Boisson has filed for Chapter 11 bankruptcy protection and shuttered its eight brick-and-mortar stores, according to multiple media reports and a LinkedIn blog post by Boisson founder Nicholas Bodkins. The non-alcoholic (NA) beverage brand plans to continue operating as a wholesaler and a DTC ecommerce retailer. Boisson had taken a “neighborhood stores” approach to brick-and-mortar expansion, opening stores in NYC, San Francisco, Los Angeles and Miami.
“Boisson’s Board of Directors has determined that entering into a restructuring process for the company to shift its operational focus is in the best interests of its creditors and other stakeholders,” Bodkins wrote. “This and other difficult decisions have been made, including the decision to close all retail locations. While this is certainly disappointing, taking these actions will allow the company the opportunity to put forth a restructuring plan aimed to focus on the wholesale distribution and ecommerce divisions, which continue to operate, accepting and fulfilling orders without interruption.”

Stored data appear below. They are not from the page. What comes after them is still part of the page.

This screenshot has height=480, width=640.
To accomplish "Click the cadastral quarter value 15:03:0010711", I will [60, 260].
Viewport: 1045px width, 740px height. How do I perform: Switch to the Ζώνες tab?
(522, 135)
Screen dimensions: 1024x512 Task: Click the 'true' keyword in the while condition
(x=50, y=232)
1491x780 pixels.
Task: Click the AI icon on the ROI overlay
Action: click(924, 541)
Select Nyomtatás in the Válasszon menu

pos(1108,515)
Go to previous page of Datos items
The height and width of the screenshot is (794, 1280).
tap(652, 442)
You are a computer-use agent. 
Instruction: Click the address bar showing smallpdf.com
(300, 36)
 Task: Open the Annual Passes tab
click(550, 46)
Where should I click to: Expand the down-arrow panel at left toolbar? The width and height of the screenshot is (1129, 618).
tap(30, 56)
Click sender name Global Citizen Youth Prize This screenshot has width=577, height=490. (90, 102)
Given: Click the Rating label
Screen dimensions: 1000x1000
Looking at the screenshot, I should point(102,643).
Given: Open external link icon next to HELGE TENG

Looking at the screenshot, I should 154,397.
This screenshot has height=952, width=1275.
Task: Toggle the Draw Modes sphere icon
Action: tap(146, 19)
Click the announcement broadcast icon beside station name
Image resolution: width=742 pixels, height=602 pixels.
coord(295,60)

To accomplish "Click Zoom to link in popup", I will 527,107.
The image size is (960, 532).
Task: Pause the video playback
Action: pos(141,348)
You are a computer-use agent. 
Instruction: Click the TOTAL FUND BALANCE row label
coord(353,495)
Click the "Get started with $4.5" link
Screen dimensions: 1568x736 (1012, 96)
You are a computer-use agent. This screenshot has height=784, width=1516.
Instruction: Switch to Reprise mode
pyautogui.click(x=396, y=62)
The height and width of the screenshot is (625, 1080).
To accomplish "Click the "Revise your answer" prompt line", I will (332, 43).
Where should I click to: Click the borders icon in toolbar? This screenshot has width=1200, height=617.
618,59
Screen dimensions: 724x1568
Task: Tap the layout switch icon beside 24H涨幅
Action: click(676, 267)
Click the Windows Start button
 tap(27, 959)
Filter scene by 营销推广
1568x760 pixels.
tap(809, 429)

Bodkins took pains to stress that Boisson’s setback is not a failure for the NA category at large. “No one should consider this anything other than what it is: a failed venture-backed startup that grew too quickly, made mistakes, and wasn’t able to find capital fast enough to continue to build three businesses at the same time (bricks-and-mortar retail, ecommerce, and wholesale import/distribution), which in hindsight, proved to be impossibly hard to execute,” he wrote.
“I am proud that we served more than 250,000 customers, of the deep and meaningful wholesale partners who embraced NA for their customers, and proud of the awareness and education we brought to consumers, introducing them to NA through partnerships we forged with brands and communities,” Bodkins added.
Detailed information about Boisson’s restructuring plans was not available at press time.